早稲田大学は12日、第24回石橋湛山記念早稲田ジャーナリズム大賞の受賞作を発表した。公共奉仕部門では、朝日新聞の連載「子どもへの性暴力」が奨励賞に選ばれた。「『問題とされることのなかった問題』を掘り起こし、『発することができなかった声』を聞き取り、伝えてきた」とし、「『日々の記録』を語源とするジャーナリズムの使命と可能性を体現している」と評価された。
対象は昨年4月から今年5月末までに、不特定多数を対象としたメディアに公表された作品。応募があった146作品から、3部門で計6作品が選ばれた。
「子どもへの性暴力」は2019年に始まった企画で、被害当事者のほか支援者や加害者らを取材。これまでに第10部まで掲載されている。
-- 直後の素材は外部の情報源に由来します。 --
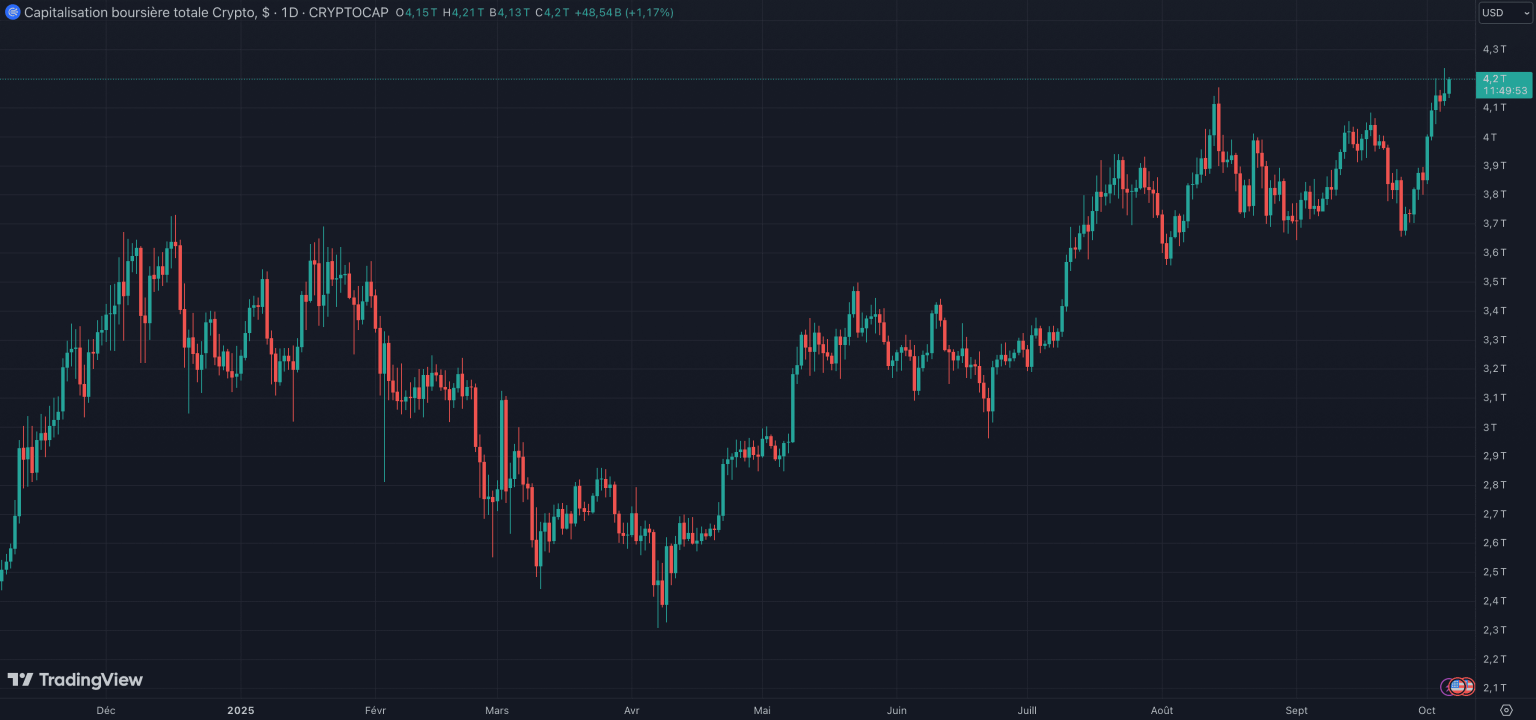This screenshot has width=1536, height=720.
Task: Click the high value H 4,21 T
Action: point(464,12)
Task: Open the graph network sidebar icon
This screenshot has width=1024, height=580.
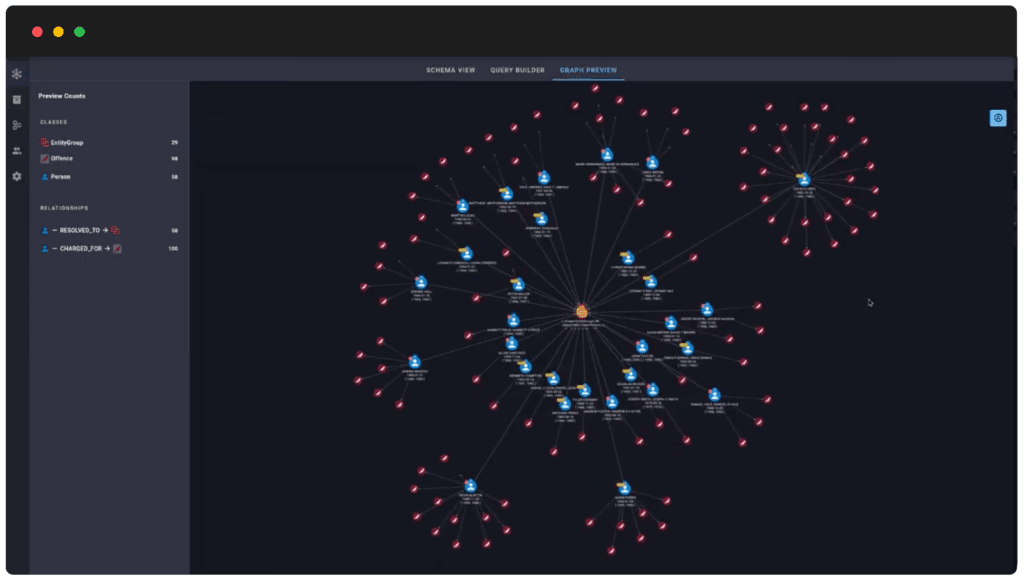Action: point(17,74)
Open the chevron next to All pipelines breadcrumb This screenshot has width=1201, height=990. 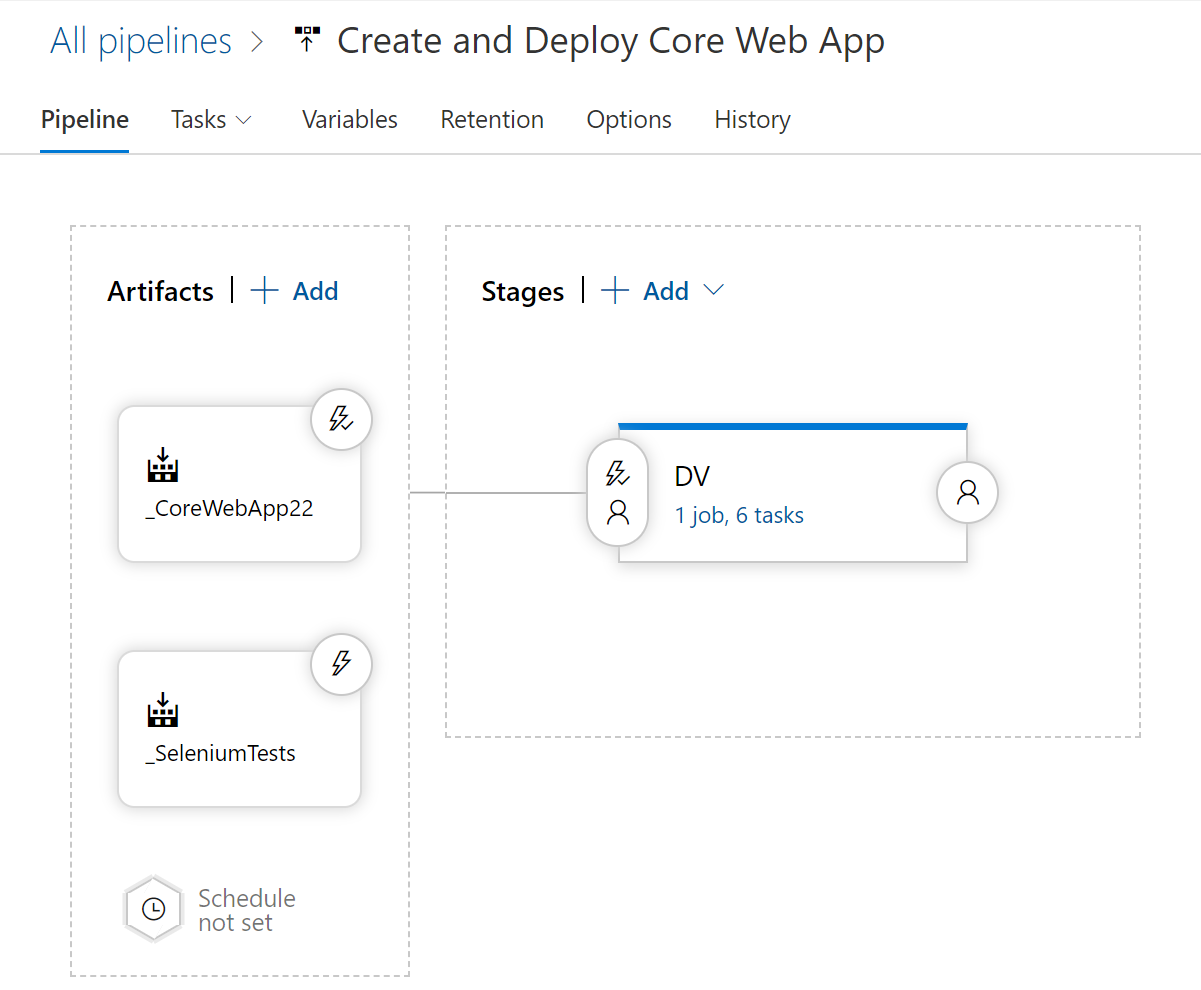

授賞理由では、「被害者たちを長きにわたり苦しめてきた実態と、それらが生み出される土壌や構造を丹念な取材によって明らかにし、広く社会に向けて問題提起を行ってきた」などとされた。
公共奉仕部門の大賞には、NHKスペシャル・ETV特集「“冤罪”の深層」シリーズ(NHK総合テレビ・Eテレ)、草の根民主主義部門に、信濃毎日新聞の長期連載「憲法事件を歩く 理念と現実のはざまで」、文化貢献部門に、ETV特集「膨張と忘却~理の人が見た原子力政策~」(NHK Eテレ)がそれぞれ大賞に選ばれた。
贈呈式は12月5日に同大の大隈記念講堂である。